Napoleon
Napoleon La Emperatriz madre y la princesa Paulina contemplaban, llorando, esta escena desde las ventanas del palacio.
A las siete quedaba terminado el embarque.
A las ocho Napoleón se embarcó en una canoa y a los pocos minutos estaba a bordo del Inconstant. En el momento en que puso el pie en él, resonó un cañonazo: era la señal de partida.
Al punto zarpó la escuadrilla y con un viento sudsudeste bastante fresco, salió de la rada, después del golfo, dirigiéndose hacia el nordeste y costeando a cierta distancia las playas de Italia.

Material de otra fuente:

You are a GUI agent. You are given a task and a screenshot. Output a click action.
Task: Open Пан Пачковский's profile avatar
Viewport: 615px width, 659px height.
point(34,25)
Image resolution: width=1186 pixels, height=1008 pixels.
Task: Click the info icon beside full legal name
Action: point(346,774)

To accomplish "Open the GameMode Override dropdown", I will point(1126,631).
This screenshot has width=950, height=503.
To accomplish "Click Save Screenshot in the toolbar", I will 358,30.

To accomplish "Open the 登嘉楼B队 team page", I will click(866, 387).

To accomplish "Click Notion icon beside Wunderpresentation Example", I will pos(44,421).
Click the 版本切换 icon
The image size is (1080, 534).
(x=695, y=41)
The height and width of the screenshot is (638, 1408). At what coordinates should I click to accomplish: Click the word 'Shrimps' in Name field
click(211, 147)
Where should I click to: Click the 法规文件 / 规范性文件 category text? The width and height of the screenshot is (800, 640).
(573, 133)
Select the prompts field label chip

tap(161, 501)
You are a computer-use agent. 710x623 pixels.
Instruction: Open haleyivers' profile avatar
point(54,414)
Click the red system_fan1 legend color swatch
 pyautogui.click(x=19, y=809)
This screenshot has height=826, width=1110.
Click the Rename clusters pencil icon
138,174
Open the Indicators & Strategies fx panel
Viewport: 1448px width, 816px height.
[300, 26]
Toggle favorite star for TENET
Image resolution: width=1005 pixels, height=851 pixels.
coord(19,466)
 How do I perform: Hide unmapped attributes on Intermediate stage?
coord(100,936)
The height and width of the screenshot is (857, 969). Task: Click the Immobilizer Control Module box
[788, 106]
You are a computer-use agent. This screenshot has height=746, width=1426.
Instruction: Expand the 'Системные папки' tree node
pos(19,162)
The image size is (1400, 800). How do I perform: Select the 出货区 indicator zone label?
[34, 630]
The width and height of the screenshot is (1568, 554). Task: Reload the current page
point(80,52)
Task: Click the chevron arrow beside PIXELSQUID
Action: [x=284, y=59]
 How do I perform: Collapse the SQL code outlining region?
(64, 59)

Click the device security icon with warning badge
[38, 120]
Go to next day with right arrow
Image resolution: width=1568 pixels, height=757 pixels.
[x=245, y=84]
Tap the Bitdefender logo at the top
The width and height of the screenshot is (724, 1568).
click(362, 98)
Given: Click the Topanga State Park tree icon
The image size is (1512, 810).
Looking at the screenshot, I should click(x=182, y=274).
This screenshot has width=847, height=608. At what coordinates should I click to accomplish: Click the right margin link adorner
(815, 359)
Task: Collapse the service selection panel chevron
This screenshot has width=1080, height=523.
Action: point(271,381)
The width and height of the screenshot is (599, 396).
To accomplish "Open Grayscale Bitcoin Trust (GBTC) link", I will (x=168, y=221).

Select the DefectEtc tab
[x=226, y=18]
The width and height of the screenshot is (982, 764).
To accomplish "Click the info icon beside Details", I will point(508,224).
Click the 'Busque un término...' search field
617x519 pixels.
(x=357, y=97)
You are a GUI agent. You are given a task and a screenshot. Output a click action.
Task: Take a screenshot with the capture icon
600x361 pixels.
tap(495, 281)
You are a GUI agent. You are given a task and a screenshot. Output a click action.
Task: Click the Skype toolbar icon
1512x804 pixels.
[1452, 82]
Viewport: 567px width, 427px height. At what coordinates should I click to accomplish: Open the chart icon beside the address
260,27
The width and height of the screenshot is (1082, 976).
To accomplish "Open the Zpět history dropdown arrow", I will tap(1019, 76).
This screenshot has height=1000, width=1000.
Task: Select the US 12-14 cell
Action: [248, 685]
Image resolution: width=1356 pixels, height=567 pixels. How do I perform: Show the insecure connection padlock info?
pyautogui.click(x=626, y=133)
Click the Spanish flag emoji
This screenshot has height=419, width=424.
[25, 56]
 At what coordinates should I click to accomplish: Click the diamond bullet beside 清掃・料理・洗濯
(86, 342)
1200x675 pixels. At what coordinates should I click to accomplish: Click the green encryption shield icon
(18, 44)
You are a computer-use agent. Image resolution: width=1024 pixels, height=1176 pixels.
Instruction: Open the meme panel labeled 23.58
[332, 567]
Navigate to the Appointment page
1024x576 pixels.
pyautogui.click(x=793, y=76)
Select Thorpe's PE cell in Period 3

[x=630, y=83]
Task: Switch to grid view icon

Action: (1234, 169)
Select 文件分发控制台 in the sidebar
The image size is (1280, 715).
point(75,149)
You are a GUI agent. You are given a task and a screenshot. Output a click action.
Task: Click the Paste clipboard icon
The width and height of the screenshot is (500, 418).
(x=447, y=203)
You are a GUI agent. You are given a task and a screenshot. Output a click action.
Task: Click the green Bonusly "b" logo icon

En el mismo momento en que la escuadrilla se daba a la vela, varios emisarios partían para Nápoles y Milán, mientras que un oficial superior marchaba a Córcega, con la misión de intentar allí un levantamiento que deparase un refugio al Emperador en caso de que fracasara su empresa en Francia.
El 27, al rayar el día, todos subieron sobre cubierta para averiguar cuánto se había avanzado durante la noche: cuán grande fue su asombro al comprobar que a lo sumo se habían navegado seis leguas; pues no bien doblaron el cabo de San Andrés cuando aflojó el viento, sucediéndole una calma desesperanzadora.
Cuando el sol iluminó el horizonte, se divisó al Oeste en las costas de Córcega dos fragatas francesas que cruzaban aquel mar: La fleur de lys y la Melpomène.